Marvin Lee

Personal information
- Date of birth: 22 November 1981
- Place of birth: Morvant, Trinidad and Tobago
- Date of death: 9 March 2003 (aged 21)
- Place of death: Arima, Trinidad and Tobago
- Height: 6 ft 2 in (1.88 m)
- Position: Defender

Senior career*
- Years: Team / Apps / (Gls)
- 0000–2001: Defence Force

International career
- 0000–2001: Trinidad and Tobago U20

= Marvin Lee =

Trinidad and Tobago footballer (1981–2003)

Marvin Lee (22 November 1981 – 9 March 2003) was a Trinidadian footballer who played as a defender.

==Injury and death==
On 20 March 2001, Lee was captaining the Trinidad and Tobago under-20 national team in a 2001 CONCACAF U-20 Tournament match against the United States, when he collided awkwardly with Landon Donovan in the fourth minute.

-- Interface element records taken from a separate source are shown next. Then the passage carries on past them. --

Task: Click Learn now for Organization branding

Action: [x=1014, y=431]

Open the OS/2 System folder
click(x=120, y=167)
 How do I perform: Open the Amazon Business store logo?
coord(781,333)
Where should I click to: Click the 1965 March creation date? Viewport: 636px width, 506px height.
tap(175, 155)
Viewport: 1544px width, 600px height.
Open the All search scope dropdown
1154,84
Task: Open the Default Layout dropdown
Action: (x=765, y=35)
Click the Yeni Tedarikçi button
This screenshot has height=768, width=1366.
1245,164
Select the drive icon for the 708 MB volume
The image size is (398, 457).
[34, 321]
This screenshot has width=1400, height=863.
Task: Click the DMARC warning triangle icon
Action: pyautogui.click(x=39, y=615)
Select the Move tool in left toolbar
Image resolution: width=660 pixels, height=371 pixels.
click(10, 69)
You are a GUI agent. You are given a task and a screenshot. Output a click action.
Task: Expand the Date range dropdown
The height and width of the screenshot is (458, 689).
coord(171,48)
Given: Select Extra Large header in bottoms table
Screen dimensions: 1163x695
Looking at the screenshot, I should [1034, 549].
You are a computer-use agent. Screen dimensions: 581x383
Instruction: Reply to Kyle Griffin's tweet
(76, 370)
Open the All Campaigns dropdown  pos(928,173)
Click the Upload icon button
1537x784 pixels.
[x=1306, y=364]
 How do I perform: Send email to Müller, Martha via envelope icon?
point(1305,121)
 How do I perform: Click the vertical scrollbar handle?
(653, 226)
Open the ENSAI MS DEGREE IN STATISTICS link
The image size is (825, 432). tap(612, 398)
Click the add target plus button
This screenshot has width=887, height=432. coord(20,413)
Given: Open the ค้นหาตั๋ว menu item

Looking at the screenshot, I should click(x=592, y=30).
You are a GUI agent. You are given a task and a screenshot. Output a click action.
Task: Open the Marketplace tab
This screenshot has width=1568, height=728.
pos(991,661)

Donovan suffered cracked ribs, but was able to return to the match. However, Lee sustained neck and spinal injuries, leaving him paralyzed from the neck down. All of his medical expenses were covered by CONCACAF president and FIFA vice-president Jack Warner.

Two years after the injury, Lee caught a cold, which ended up being fatal. He died in Arima on 9 March 2003, at the age of 21.

==Legacy==
A few months after his injury, Lee was awarded the FIFA Presidential Award by Sepp Blatter.

The Marvin Lee Stadium in Macoya, Trinidad, is named after him.